4. No caso, a autora requereu a suspensão imediata do vídeo disponibilizado em redes sociais no qual um homem, anonimamente, afirmava ter comprado um lanche que estaria contaminado com larvas nas dependências da sua empresa, não sendo tal notícia verdadeira, já que a refeição jamais fora adquirida no estabelecimento da requerente, que, em razão disso, foi afetada em seus negócios e em sua imagem. Além disso, requereu fosse a empresa de rede social obrigada a fornecer o IP de todos os responsáveis pelo compartilhamento do vídeo difamador.
5. Nos termos da Lei n. 12.965⁄2014 (art. 22), a parte interessada poderá pleitear ao juízo, com o propósito de formar conjunto probatório em processo judicial cível ou penal, em caráter incidental ou autônomo, que ordene ao responsável pela guarda o fornecimento de registros de conexão ou de registros de acesso a aplicações de internet. Para tanto, sob pena de admissibilidade, exige a norma que haja: I – fundados indícios da ocorrência do ilícito; II – justificativa motivada da utilidade dos registros solicitados para fins de investigação ou instrução probatória; e III – período ao qual se referem os registros (parágrafo único).

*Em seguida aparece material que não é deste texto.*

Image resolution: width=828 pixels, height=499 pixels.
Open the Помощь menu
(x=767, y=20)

6. É vedado ao provedor de aplicações de internet – em pedido genérico e coletivo, sem a especificação mínima de uma conduta ilícita realizada – fornecer dados, de forma indiscriminada, dos usuários que tenham compartilhado determinada postagem.
7. Na espécie, a recorrida não trouxe nenhum elemento, nem sequer descreveu indícios de ilicitude da conduta dos usuários que, por qualquer motivo, acabaram por apenas compartilhar o vídeo com conteúdo difamador, limitando-se a identificar a página do autor da postagem e de um ex-funcionário que também teria publicado o vídeo em seu perfil.

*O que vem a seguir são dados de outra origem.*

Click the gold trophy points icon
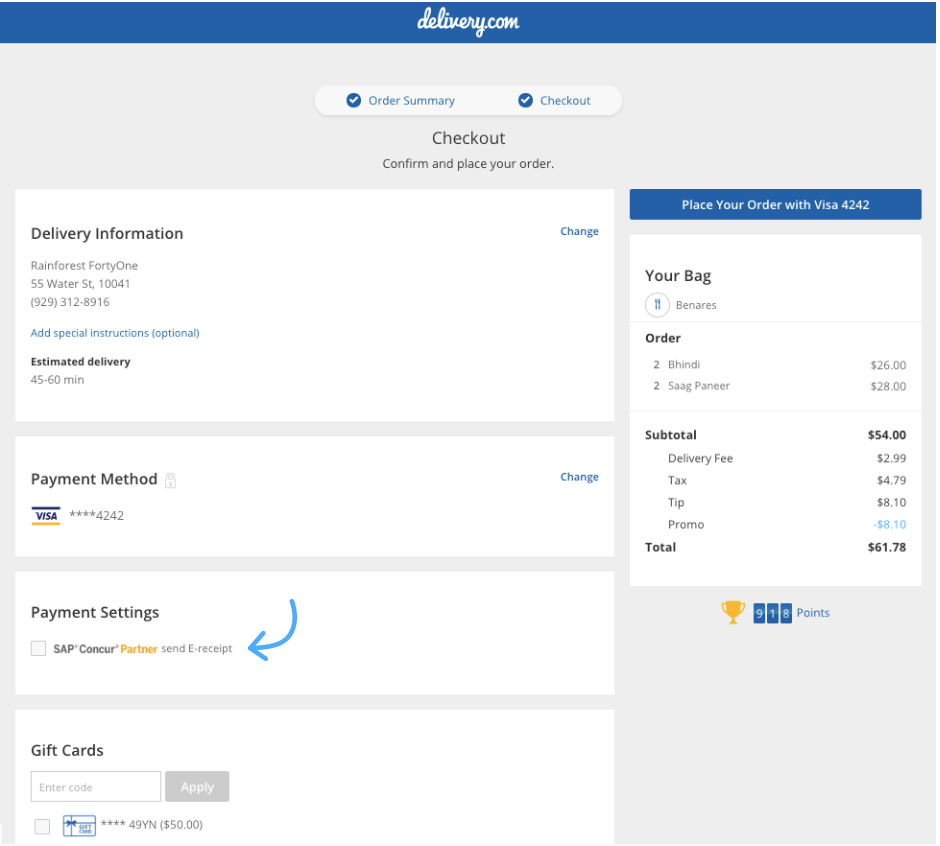940x846 pixels. (x=733, y=612)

8. Assim, sopesados os direitos envolvidos e o risco potencial de violação de cada um deles, deve prevalecer a privacidade dos usuários. Não se pode subjugar o direito à privacidade a ponto de permitir a quebra indiscriminada do sigilo dos registros, com informações de foro íntimo dos usuários, tão somente pelo fato de terem compartilhado determinado vídeo que, depois se soube, era falso.
9. Recurso especial provido.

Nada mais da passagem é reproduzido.